### Problem statement:
Write out every line of the listing below word for word, omitting the pictures.

==== Raw data

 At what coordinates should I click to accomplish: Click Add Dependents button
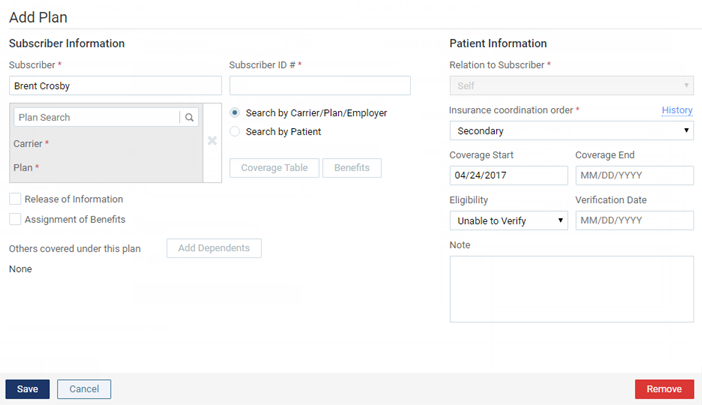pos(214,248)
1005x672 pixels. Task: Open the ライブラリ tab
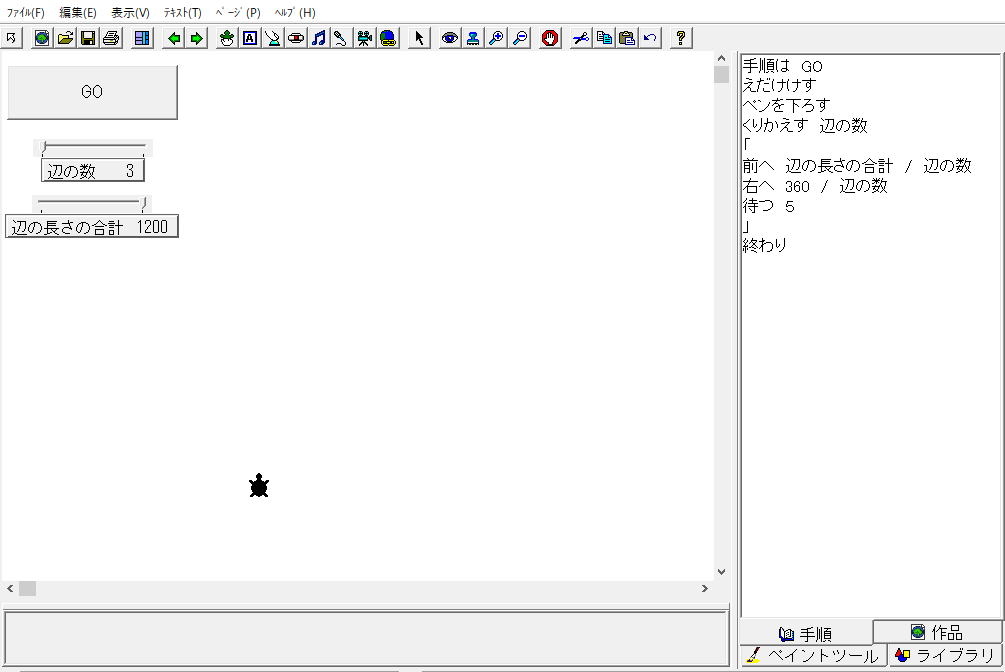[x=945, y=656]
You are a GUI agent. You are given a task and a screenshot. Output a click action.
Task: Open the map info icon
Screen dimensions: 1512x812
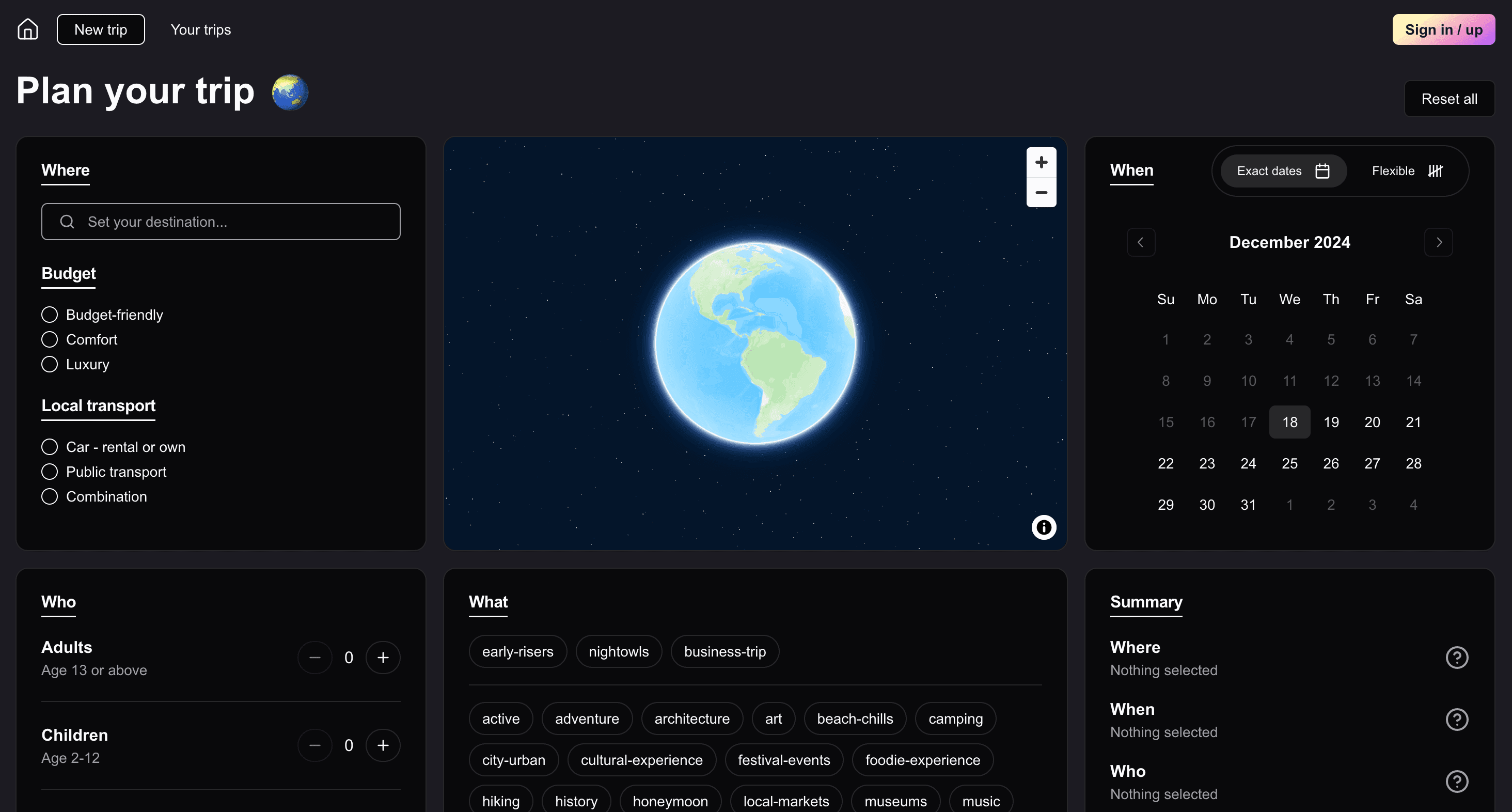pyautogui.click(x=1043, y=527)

========

### Response:
 At what coordinates should I click to accomplish: Click Add Dependents button
pos(214,248)
1005x672 pixels. Task: Open the ライブラリ tab
[x=945, y=656]
You are a GUI agent. You are given a task and a screenshot. Output a click action.
Task: Open the map info icon
Screen dimensions: 1512x812
pyautogui.click(x=1043, y=527)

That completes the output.